CC: It’s a good question.

JM: But it’s really the question. Constantly I have a filter in my mind. So I’m half the player, half the listener. Going, “Is this anything?” And if it is anything, then you have the scent on the trail.

CC: Because I’m always looking for a receipt point, see. When you say, “Is this anything?” The first one to know about that, or to answer the question, is yourself, of course. You’re looking at life going by, you’re doing what you’re doing, and you do that or not that. Something strikes you or doesn’t strike you. I can think immediately about two other places that I think, if I may assume, that you’re probably evaluating, I know I do, which is number one, the other musicians in the band that you’re playing with. Whoa — they’re a receipt point of it too, you know what I mean? But then finally, since music is, to me, is a little incomplete without an audience, there’s that too. So when you’re evaluating, that’s it. Is it, for you, for the band, for the audience?

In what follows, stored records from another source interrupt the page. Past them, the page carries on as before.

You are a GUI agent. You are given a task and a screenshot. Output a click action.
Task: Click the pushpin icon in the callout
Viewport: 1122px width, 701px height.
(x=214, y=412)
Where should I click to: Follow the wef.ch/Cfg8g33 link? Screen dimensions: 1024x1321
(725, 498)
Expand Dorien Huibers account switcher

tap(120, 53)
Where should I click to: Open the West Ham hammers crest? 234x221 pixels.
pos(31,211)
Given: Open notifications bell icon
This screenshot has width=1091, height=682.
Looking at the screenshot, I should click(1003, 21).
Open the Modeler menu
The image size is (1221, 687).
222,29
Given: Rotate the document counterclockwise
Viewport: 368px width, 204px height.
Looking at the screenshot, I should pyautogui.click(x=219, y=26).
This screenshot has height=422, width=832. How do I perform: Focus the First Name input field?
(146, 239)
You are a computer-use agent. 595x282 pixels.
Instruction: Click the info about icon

JM: For me, it’s always been for the blueprint. So the blueprint — and the blueprint can change as you go — but for me, the blueprint, it’s also always been a thing for me. How do you create something that falls somewhere perfectly in between 4, 5 different styles, that sounds new, but sounds comfortable and new at the same time? So for me, I kind of hole up in my mind and one part of my peripheral vision of what the blueprint is. And you have to keep checking back with the blueprint. I think so much about the session I’m about to go into, so that when I get in there I’m not swept away. So I can sort of still keep a little bit of longitude in terms of what’s going on. And also you have to throw it out the window so you have something come through, because if you come in with the blueprint too much, then you don’t allow anything to happen, you know. So it’s really like knowing when to strike and when to just pull back and relax. And I’m getting better at that as I get older. When I was younger I was incredibly, sort of nervous. And if somebody played one sound I didn’t like, I’d sort of get in, and go “Hey, not that, try that.” And then, every time you make a recommendation or a correction like that, somebody, if most people want to comply, they’ll comply and then change their instinct a little bit.

CC: Change their what?

JM: Their instinct, to try to suit you. Or kind of go, “Okay, he doesn’t want that.”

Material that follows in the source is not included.